Thain also oversaw a period of consolidation in the exchange space, including NYSE’s reverse merger with Archipelago in 2006. Not long after the Archipelago deal, NYSE merged with trans-Atlantic counterpart Euronext, setting a precedent for cross-border deals to follow such as Nasdaq-OMX. Niederauer, who took the reins of NYSE Euronext in December 2007, has continued the exchange’s expansion strategy, from the acquisition of the American Stock Exchange in 2008 to the current proposal with Deutsche Borse.

Many exchange operators are publicly traded entities themselves, so mergers are driven by shareholder interests first and foremost.

“Mergers in any sector are often from the investor perspective to advance the value of a company’s own shares,” said William O’Brien, chief executive officer of Direct Edge. “However, the most sustainable reason for consolidation is when it makes the lives of customers better.”

Mergers can help an exchange regain market-share losses incurred from competition and fragmentation. NYSE Euronext now accounts for about a quarter of all U.S. equities trading volume, down from about 80% earlier in the 2000s. Combining with Deutsche Borse would not bring back all the lost volume, but it should make for a stronger competitor versus rival exchanges and alternative trading systems.
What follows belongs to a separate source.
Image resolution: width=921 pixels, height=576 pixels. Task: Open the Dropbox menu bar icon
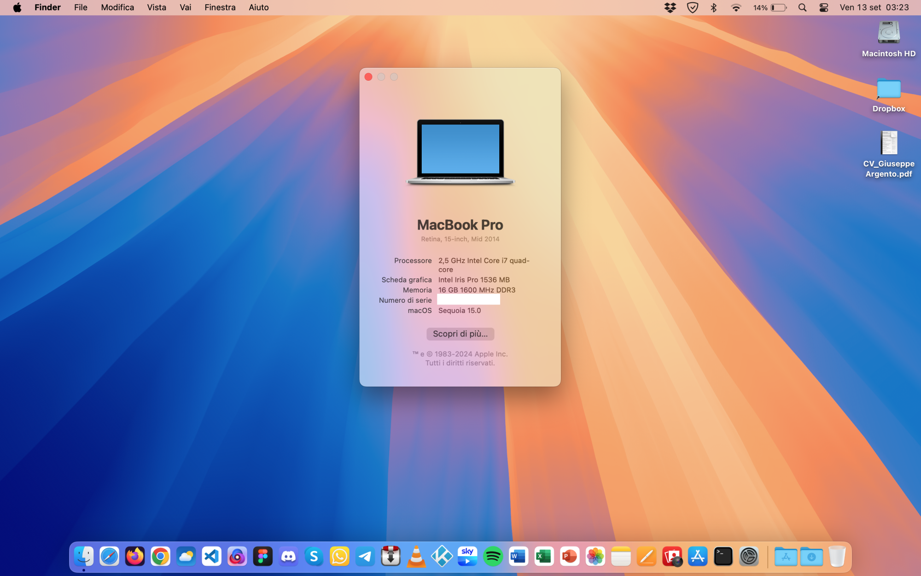(670, 8)
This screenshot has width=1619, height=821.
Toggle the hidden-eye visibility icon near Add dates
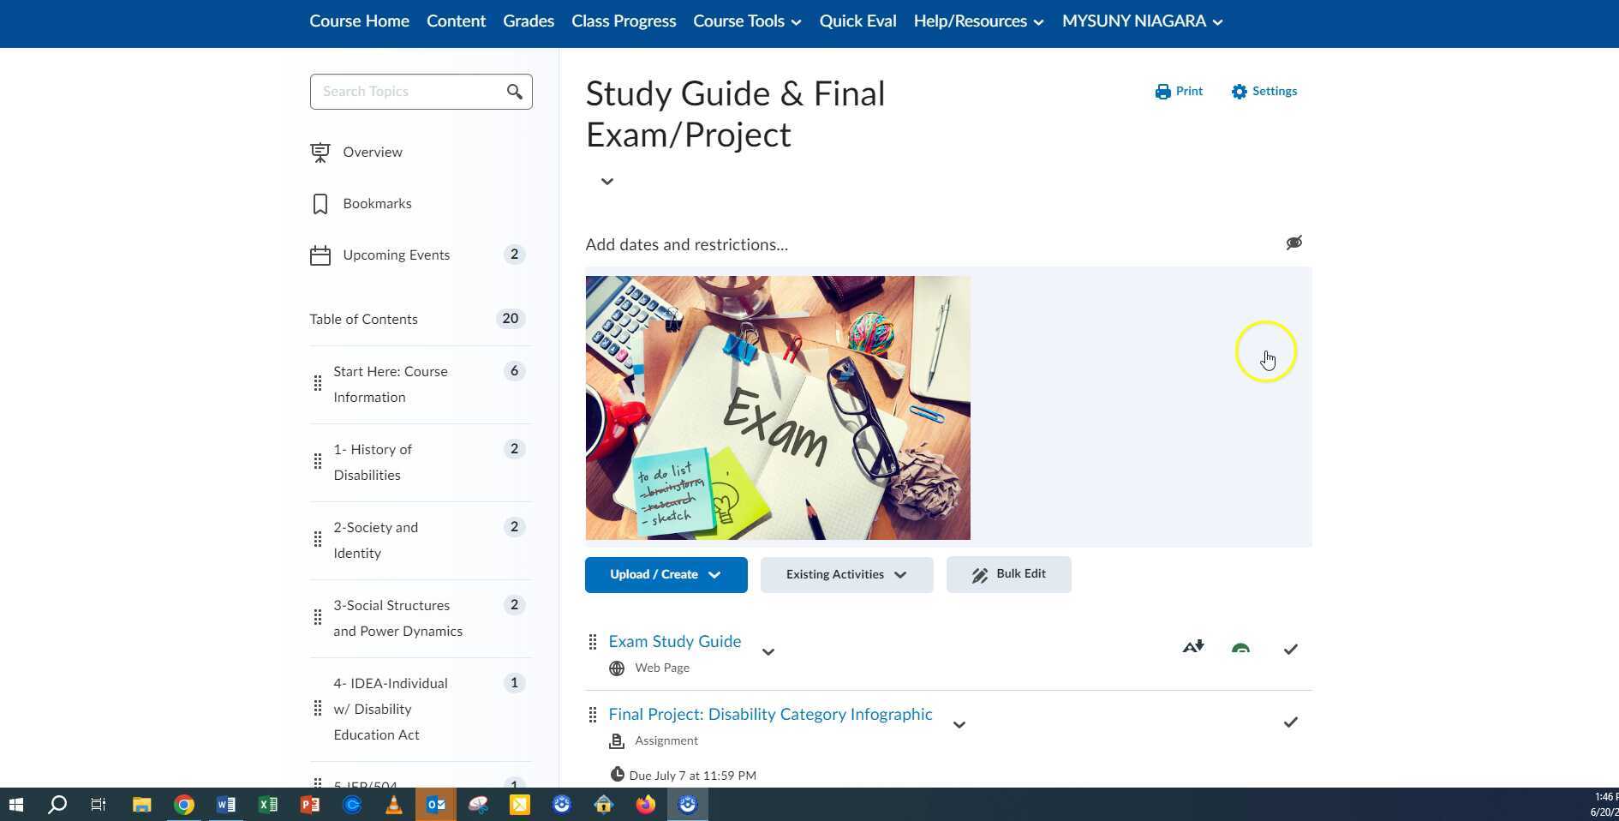1293,243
Should the Deutsche Borse-NYSE Euronext merger fall through, market participants and observers have said it could be a long time before another large, cross-border exchange deal is floated. Smaller transactions may be the path some take going forward, as these are more likely to pass muster with regulators.

As some exchanges pursue acquisitions of smaller rivals and others expand by buying companies in ancillary businesses such as technology and risk management, another option for those looking for more trade-matching scale is alternative trading systems.

Such a precedent was set in 2009, when the London Stock Exchange bought Turquoise. This allowed the two-century-old exchange operator to rid itself of a competitor, realize cost savings and expand its reach. An exchange-ATS deal is not as apples-to-apples as an exchange-exchange deal, but as they are very similar businesses, such non-traditional combinations can create substantial efficiencies.

“The separation between an ATS and exchange is de minimis,” said Marques of Deutsche Bank. “An exchange acquiring an ATS can make a lot of sense. The challenge for exchanges going forward is that they need to be introspective and try to figure out how to create unique economic value. Matching orders in a price-time limit order book is not a hard problem anymore.”

Mecane of NYSE Euronext didn’t rule out the idea of an ATS acquisition. “A lot of it comes down to the price, what you get for it and creating synergy out of it,” he said. “As frequently gets highlighted, just taking two pools of liquidity and putting them together doesn’t necessarily yield more for customers or for the owners. It comes from the structure of creating either a significant synergy or cost-reduction opportunity or a differentiated value proposition for customers.”

Added Mecane, “all the different iterations of ATSs or exchanges and technology companies are on the table. It’s a matter of finding the right pieces to put together.”